#### [YOUR TASK]
Reproduce the Kopkamtib passage word for word, starting at the words "The Operational Command" and ending after the words "to suppress dissent.".

#### [SOURCE PASSAGE]

Operational Command for the Restoration of Security and Order

Agency overview
- Formed: October 10, 1965
- Dissolved: September 5, 1988
- Superseding agency: National Stability Assistance Coordination Agency (Badan Koordinasi Bantuan Pemantapan Stabilitas Nasional);
- Jurisdiction: Indonesia
- Status: Defunct
- Pangkopkamtib responsible: Soeharto (First); Benny Moerdani (Last); ;

= Kopkamtib =

Indonesian government internal agency

The Operational Command for the Restoration of Security and Order (Komando Operasi Pemulihan Keamanan dan Ketertiban), or Kopkamtib, was a military body established to deal with the 1965 coup attempt operation in Indonesia, and was subsequently used by President Suharto's New Order regime to suppress dissent.

==Origins of Kopkamtib==
Kopkamtib was established on 10 October 1965, ten days after the 30 September Movement killed six senior army generals in a failed coup attempt. Surviving general, Suharto, accepted President Sukarno's order to take control of the army on condition that he be handed full authority to restore order and security, an arrangement that was formalised by creating Kopkamtib.

The conflict between the forces of the military and their rivals the Communist Party of Indonesia (PKI), had predated the setting up of the organisation. The formation of Kopkamtib was a legitimisation of military and the New Order governments determination to organise the liquidation of the PKI and its related organisations.

By 1968 the PKI was no longer seen as a credible threat to military power, Kopkamtib's role as the New Order's main security apparatus remained, as did its surveillance of citizens. Kopkamtib played an important role in ensuring Golkar victory in the 1971 general elections. The organisation screened candidates and disqualifying about 20 per cent for political reasons.

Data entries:
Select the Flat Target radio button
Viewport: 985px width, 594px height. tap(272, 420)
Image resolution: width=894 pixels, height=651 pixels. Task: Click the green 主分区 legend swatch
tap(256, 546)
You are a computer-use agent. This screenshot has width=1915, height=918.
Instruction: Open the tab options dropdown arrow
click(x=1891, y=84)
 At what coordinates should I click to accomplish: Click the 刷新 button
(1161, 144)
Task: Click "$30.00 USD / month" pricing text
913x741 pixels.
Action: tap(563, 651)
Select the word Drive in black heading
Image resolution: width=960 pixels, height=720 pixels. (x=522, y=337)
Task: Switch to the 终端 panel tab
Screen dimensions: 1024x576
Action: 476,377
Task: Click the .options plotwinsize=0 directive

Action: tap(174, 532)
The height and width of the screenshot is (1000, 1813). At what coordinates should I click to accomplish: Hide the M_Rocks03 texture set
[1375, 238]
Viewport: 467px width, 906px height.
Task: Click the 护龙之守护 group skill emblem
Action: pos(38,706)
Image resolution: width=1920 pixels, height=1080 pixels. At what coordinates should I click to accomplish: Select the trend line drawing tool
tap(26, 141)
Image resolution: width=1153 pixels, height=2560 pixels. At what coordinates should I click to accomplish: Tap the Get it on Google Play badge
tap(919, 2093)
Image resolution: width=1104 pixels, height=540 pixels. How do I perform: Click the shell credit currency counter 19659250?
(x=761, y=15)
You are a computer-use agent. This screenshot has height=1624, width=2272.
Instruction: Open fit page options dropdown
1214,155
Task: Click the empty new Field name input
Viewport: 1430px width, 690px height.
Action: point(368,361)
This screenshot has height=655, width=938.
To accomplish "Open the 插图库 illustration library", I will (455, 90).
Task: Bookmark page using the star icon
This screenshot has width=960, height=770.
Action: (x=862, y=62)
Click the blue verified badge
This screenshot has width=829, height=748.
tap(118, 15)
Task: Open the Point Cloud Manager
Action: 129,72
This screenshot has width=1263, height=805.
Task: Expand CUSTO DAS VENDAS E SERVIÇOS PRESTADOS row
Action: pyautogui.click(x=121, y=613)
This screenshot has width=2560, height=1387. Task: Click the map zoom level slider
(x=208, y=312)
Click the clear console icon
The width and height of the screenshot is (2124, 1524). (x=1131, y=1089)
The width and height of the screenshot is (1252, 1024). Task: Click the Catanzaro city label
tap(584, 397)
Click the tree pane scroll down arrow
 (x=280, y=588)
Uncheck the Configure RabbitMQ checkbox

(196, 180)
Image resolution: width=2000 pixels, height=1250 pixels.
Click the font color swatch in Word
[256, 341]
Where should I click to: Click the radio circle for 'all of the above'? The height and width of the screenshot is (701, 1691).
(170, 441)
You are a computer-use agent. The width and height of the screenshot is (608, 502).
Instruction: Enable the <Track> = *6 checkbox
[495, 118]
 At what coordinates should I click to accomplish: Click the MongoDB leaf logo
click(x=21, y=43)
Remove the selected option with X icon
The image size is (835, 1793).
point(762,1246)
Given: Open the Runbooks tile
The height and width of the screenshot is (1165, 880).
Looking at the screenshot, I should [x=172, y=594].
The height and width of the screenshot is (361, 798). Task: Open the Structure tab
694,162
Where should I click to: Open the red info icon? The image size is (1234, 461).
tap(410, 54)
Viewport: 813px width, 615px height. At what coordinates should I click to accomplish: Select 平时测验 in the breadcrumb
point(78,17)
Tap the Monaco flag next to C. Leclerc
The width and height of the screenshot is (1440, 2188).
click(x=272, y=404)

#### [SOLUTION]
The Operational Command for the Restoration of Security and Order (Komando Operasi Pemulihan Keamanan dan Ketertiban), or Kopkamtib, was a military body established to deal with the 1965 coup attempt operation in Indonesia, and was subsequently used by President Suharto's New Order regime to suppress dissent.